START Available records

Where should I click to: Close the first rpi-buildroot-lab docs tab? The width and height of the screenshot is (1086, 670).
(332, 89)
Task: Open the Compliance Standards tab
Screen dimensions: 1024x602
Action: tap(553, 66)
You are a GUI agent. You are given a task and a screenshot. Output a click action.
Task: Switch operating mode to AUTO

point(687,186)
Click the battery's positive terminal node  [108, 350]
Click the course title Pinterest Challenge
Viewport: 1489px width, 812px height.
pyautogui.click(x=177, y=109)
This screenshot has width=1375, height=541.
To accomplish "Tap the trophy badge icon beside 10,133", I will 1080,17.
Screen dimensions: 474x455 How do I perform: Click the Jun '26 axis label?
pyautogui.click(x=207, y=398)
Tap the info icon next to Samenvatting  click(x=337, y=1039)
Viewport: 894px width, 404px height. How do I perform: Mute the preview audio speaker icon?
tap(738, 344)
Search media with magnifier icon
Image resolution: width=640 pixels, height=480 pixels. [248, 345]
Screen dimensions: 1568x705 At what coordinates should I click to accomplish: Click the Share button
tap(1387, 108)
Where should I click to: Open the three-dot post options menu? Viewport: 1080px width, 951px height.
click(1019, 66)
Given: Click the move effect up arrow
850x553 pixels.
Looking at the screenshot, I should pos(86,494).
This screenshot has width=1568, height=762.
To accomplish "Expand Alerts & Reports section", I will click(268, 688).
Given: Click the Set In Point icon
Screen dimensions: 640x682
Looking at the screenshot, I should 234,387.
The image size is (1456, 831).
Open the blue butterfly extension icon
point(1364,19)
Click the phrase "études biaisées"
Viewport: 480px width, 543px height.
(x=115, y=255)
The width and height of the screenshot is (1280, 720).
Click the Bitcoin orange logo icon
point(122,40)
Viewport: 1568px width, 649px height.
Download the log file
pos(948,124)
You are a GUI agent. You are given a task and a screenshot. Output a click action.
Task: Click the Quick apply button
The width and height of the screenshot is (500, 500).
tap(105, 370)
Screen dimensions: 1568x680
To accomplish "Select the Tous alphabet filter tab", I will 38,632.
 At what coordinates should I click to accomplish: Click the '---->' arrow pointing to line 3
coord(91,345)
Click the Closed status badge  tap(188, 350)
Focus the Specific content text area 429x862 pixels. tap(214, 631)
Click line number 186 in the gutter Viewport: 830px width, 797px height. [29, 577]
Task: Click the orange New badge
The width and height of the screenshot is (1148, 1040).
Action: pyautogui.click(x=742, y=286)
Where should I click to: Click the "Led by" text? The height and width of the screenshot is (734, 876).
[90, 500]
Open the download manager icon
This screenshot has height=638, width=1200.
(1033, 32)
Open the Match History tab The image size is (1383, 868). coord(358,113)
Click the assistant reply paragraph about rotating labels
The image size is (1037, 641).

END Available records

Assignment:
Each entry shown above is to be duplicated exactly.

Solution for this task:
Where should I click to: Close the first rpi-buildroot-lab docs tab? The width and height of the screenshot is (1086, 670).
(332, 89)
Task: Open the Compliance Standards tab
Screen dimensions: 1024x602
Action: tap(553, 66)
You are a GUI agent. You are given a task and a screenshot. Output a click action.
Task: Switch operating mode to AUTO

point(687,186)
Click the battery's positive terminal node  [108, 350]
Click the course title Pinterest Challenge
Viewport: 1489px width, 812px height.
pyautogui.click(x=177, y=109)
This screenshot has width=1375, height=541.
To accomplish "Tap the trophy badge icon beside 10,133", I will 1080,17.
Screen dimensions: 474x455 How do I perform: Click the Jun '26 axis label?
pyautogui.click(x=207, y=398)
Tap the info icon next to Samenvatting  click(x=337, y=1039)
Viewport: 894px width, 404px height. How do I perform: Mute the preview audio speaker icon?
tap(738, 344)
Search media with magnifier icon
Image resolution: width=640 pixels, height=480 pixels. [248, 345]
Screen dimensions: 1568x705 At what coordinates should I click to accomplish: Click the Share button
tap(1387, 108)
Where should I click to: Open the three-dot post options menu? Viewport: 1080px width, 951px height.
click(1019, 66)
Given: Click the move effect up arrow
850x553 pixels.
Looking at the screenshot, I should pos(86,494).
This screenshot has width=1568, height=762.
To accomplish "Expand Alerts & Reports section", I will click(268, 688).
Given: Click the Set In Point icon
Screen dimensions: 640x682
Looking at the screenshot, I should 234,387.
The image size is (1456, 831).
Open the blue butterfly extension icon
point(1364,19)
Click the phrase "études biaisées"
Viewport: 480px width, 543px height.
(x=115, y=255)
The width and height of the screenshot is (1280, 720).
Click the Bitcoin orange logo icon
point(122,40)
Viewport: 1568px width, 649px height.
Download the log file
pos(948,124)
You are a GUI agent. You are given a task and a screenshot. Output a click action.
Task: Click the Quick apply button
The width and height of the screenshot is (500, 500).
tap(105, 370)
Screen dimensions: 1568x680
To accomplish "Select the Tous alphabet filter tab", I will 38,632.
 At what coordinates should I click to accomplish: Click the '---->' arrow pointing to line 3
coord(91,345)
Click the Closed status badge  tap(188, 350)
Focus the Specific content text area 429x862 pixels. tap(214, 631)
Click line number 186 in the gutter Viewport: 830px width, 797px height. [29, 577]
Task: Click the orange New badge
The width and height of the screenshot is (1148, 1040).
Action: pyautogui.click(x=742, y=286)
Where should I click to: Click the "Led by" text? The height and width of the screenshot is (734, 876).
[90, 500]
Open the download manager icon
This screenshot has height=638, width=1200.
(1033, 32)
Open the Match History tab The image size is (1383, 868). coord(358,113)
Click the assistant reply paragraph about rotating labels
The image size is (1037, 641).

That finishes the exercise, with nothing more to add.